Un relevamiento llevado adelante por el Instituto de Investigación Social Económica y Política Ciudadana de Libres del Sur registra que el 77 % de las familias se privaron de alimento por falta de dinero y por el creciente endeudamiento. Y alertan que “es muy grave que 8 de cada 10 familias hayan tenido que suspender la ingesta de lácteos, frutas, verduras y carne”.
En contacto con Radio Provincia, Silvia Saravia, integrante de ese espacio detalló que el estudio contempla “un 40% de personas con trabajo formal, otro 40% con trabajo informal/precarizado y el 20% restante está distribuido entre jubilados y jubiladas y desocupados que están buscando trabajo”.

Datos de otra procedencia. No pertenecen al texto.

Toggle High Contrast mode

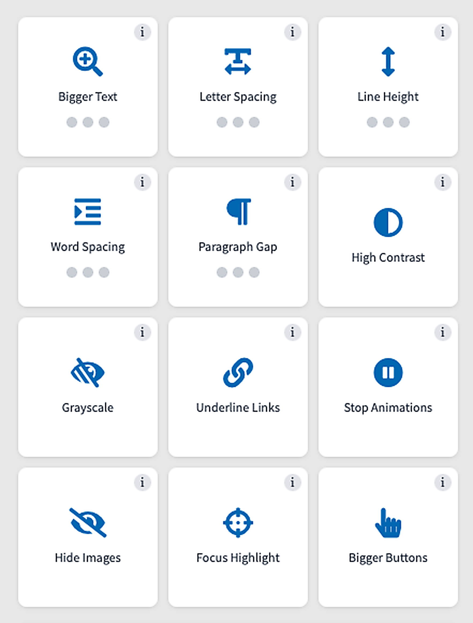tap(388, 237)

Seguido relató que “preveíamos que íbamos a tener un dato como este” porque “nuestra tarea se desarrolla en los barrios donde están asentadas las personas con mayores dificultades y decidimos hacer este relevamiento porque lo que comenzó a suceder es que quienes hacían donaciones, hoy nos piden ayuda”. “Sin embargo no pensamos que los números iban a tener esta magnitud”, espetó.
Saravia señaló que se trata de una afectación a “un porcentaje muy alto de la población” y desató signos de alarma porque impacta directamente en “la calidad de lo que estamos comiendo y eso va a condicionar la situación de vida y la salud de esas familias en el mediano plazo”.

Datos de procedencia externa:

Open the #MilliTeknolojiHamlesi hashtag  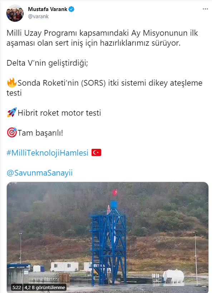tap(47, 153)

La integrante del ISEPCi desagregó que “los jubilados son de los grupos más afectados, dado que señalan que el ingreso no les alcanza y suspenden comidas”. Y agregó que “lo que más nos sorprende es que 6 de cada 10 de los que tiene trabajo registrado también tuvieron que cambiar su alimentación.”
Es decir que “mientras el Gobierno se vanagloria de tener la economía ordenada nosotros alertamos que se amplió el universo de las personas con inseguridad alimentaria” producto de que “hoy el salario mínimo está 8 veces por debajo de lo que debiera de acuerdo a las leyes de nuestro país”, cerró.